And now to Fake Turins.
I’d held out one hell of a lotta hope for Fake Turins.
I mean, they were meant to be “Hard-Fi beats overlayed with poetry inspired by William Burroughs carrying the modern cynicism and irony of David Foster Wallace.”
Can you imagine?
Oh wait, you probably can’t.
I’ll help you.
Imagine that song, Living for the Weekend. Now surgically remove the vocals.

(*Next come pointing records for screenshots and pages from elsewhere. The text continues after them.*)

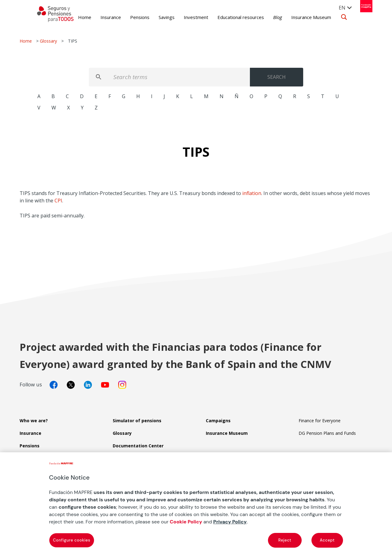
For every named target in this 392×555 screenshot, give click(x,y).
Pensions (131, 17)
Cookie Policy (186, 522)
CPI (58, 201)
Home (76, 17)
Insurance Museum (303, 17)
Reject (285, 540)
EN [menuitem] (339, 8)
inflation (252, 193)
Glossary (48, 41)
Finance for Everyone (319, 420)
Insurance (102, 17)
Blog (269, 17)
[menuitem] (342, 7)
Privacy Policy (230, 522)
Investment (187, 17)
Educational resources (232, 17)
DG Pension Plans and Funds (327, 433)
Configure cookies (72, 540)
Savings (158, 17)
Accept (327, 540)
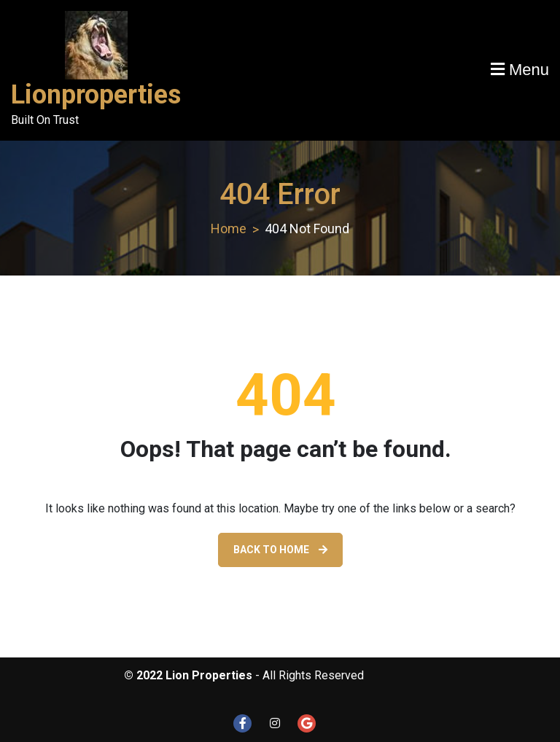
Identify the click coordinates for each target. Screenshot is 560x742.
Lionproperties (96, 95)
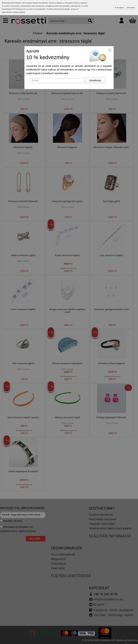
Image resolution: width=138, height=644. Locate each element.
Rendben (120, 8)
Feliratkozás (95, 80)
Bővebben (131, 8)
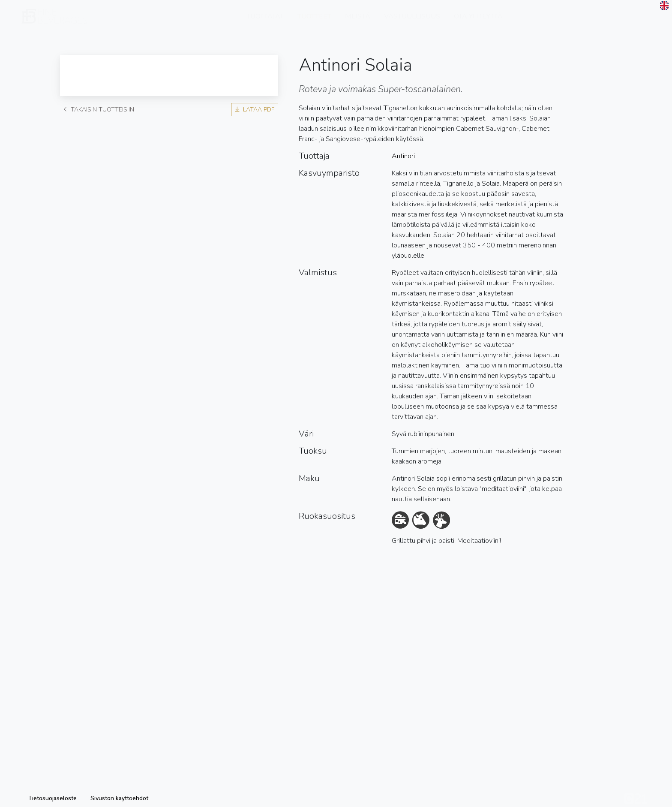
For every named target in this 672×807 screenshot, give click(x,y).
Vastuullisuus (412, 23)
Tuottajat (265, 23)
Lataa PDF (255, 109)
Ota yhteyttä (478, 23)
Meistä (357, 23)
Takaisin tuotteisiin (99, 109)
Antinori (403, 156)
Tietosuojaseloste (52, 798)
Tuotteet (314, 23)
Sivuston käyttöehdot (119, 798)
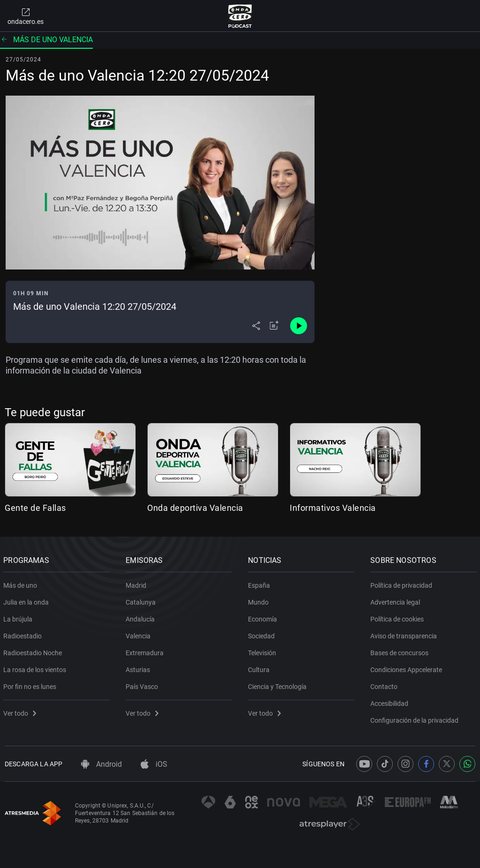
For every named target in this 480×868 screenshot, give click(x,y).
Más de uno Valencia (46, 39)
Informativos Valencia (333, 508)
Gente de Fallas (35, 508)
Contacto (385, 685)
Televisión (263, 651)
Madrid (137, 584)
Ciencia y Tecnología (278, 685)
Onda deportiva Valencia (195, 508)
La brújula (19, 617)
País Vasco (143, 685)
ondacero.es (25, 16)
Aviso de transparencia (405, 634)
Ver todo (21, 711)
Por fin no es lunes (31, 685)
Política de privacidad (403, 584)
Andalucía (142, 617)
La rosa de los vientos (36, 668)
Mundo (260, 600)
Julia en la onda (27, 600)
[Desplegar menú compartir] (256, 326)
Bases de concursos (401, 651)
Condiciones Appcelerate (407, 668)
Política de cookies (398, 617)
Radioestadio (24, 634)
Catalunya (142, 600)
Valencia (139, 634)
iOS (154, 764)
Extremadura (146, 651)
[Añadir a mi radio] (274, 326)
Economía (264, 617)
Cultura (260, 668)
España (260, 584)
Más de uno (22, 584)
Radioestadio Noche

Now, I know this one’s difficult, but what do David Foster Wallace and William Burroughs have in common? The former is ‘iron-ic’, the latter shot his wife in the head during a drunken parlour game and then let his friends abuse his son.
Go on, I know you read.
So Fake Turins were going to play Hard Fi’s Living for the Weekend and read that scene about Steely Dan III from Naked Lunch.
Oh wait, they didn’t.
Actually, they sounded alright. But after so much boasting, they weren’t able to live up to the hype.
The music wasn’t interesting, inspired, or even that different.
It was just a lot of people playing a load of instruments (including bongo drums) and two guys wailing over them cryptically.
The highlight was that Charlie came.
Charlie, don’t worry, the beers are for the bands, not you.
Fake Turins: Don’t promise what you can’t deliver.